Los viejos tiempos
Los viejos tiempos, los buenos viejos tiempos. Pero en el paisito nunca ha habido buenos tiempos. Viejos, sí. Y son tan viejos que se extienden en todas direcciones (como una mancha de aceite, o como esos vómitos que adornan en fin de semana el asfalto vinícola de Euskadi) y pueden esperarnos a la vuelta de la esquina. En el paisito el tiempo es circular: uno cree transitar por un sendero que conduce hacia el futuro, pero lo que aguarda al final de la jornada son los álbumes de fotos del pasado, los mismos inútiles fantasmas. Se trata de un regreso involuntario a los viejos tiempos, a cualquiera de aquellas estaciones que jalonan nuestro desacuerdo ancestral. La política en Euskadi se parece a esa escena onírica de El expreso de medianoche en que el protagonista, en su bajada a los infiernos de las cárceles turcas, acaba sumándose a un hatajo de lunáticos que dan vueltas y más vueltas a una columna, en un hipnotizante viaje circular. La política vasca es algo como eso: un deambular de espectros y seres alucinados que no dan con la puerta de salida. En Euskadi la política no experimenta el más mínimo progreso: todos nos limitamos a repetir un mantra narcótico y cobarde, mientras damos vueltas y más vueltas a una columna, como aquel hatajo de lunáticos encerrados en una cárcel de Estambul.
La política vasca es como un deambular de seres alucinados que no dan con la puerta de salida
Los últimos atentados de ETA confirman ese sentido circular y obsesivo de la política vasca. Las dos bombas recientes se han dirigido contra blancos antiguos y olvidados: una casa-cuartel de la Guardia Civil y un club de Las Arenas, emblema de la alta burguesía. Son atentados que traen el olor rancio de otros tiempos y que obligan a evocar los años más violentos del célebre conflicto. Es como si el reloj hubiera retrocedido veinticinco años atrás. Uno casi espera que en la crónica de esos sucesos aparezcan imágenes en blanco y negro, o reporteros con largas patillas y jersey de cuello vuelto. La política vasca, en fin, esclava de las leyes del eterno retorno, y de su deyección más pestilente: la violencia.

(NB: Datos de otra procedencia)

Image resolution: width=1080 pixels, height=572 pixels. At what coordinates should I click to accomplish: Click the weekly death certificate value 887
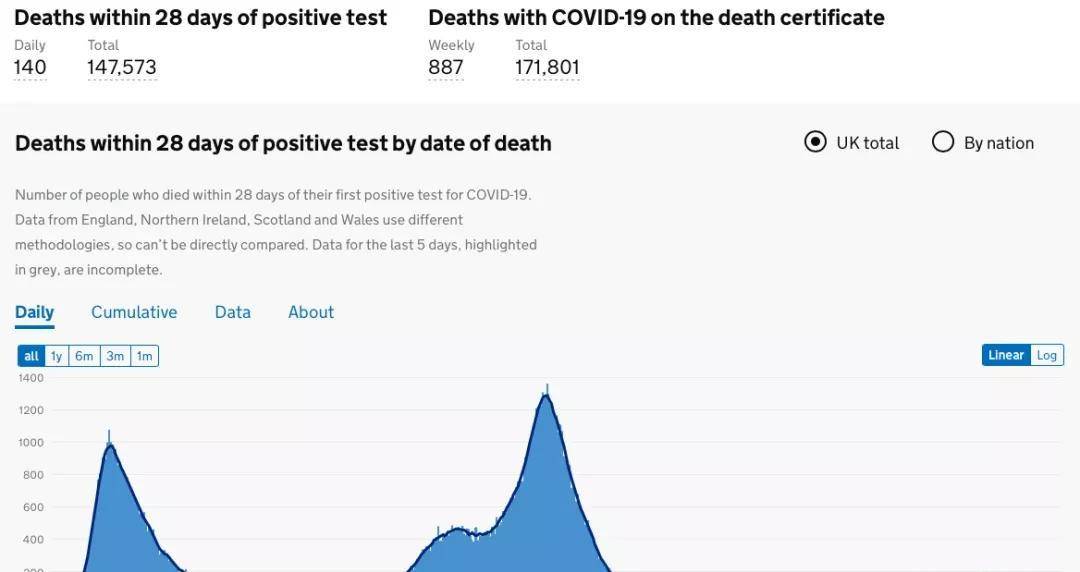446,67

El anquilosamiento en que sobrevive ETA se muestra incluso en la falta de imaginación para idear otras formas de insurgencia. Hasta en ese plano, el de la estética, ETA funciona fatal. Su mecánica es regresiva incluso el intentar convencernos de que nada ha cambiado en el último medio siglo de historia vasca. Hacer de nuevo objetivos de su violencia a la Guardia Civil o a la burguesía de Neguri nos traslada a los peores pasajes de nuestra biografía moral. De la Guardia Civil se mantienen opiniones diversas, pero hace décadas que no constituye el ariete del franquismo, entre otras cosas porque el franquismo sólo existe en los libros de historia. Y la cantinela de la burguesía de Neguri y los males del capitalismo, más que réplica ideológica, exige sesión de psicoanálisis.
Qué historia más rancia: atentados contra la Guardia Civil y contra la burguesía vasca. En el recobrado paisaje de los últimos atentados, ETA huele a naftalina, a fruta pasada de fecha, a calcetines sin lavar, a habitación no ventilada. Es un hedor que pertenece a otro tiempo, a otro siglo, como si los ideólogos del infausto movimiento manejaran todavía manuales y folletos impresos en ciclostil.
La realidad de Euskadi nos impone ahora escenas retrospectivas, como para señalar que, así pasen los siglos, los vascos seguimos dando vueltas a una columna, como aquel hatajo de lunáticos encerrados en una cárcel de Estambul. Y todo esto, a veces, ni siquiera suscita indignación o rebeldía. Lo que despierta es somnolencia, una apatía difícil de salvar.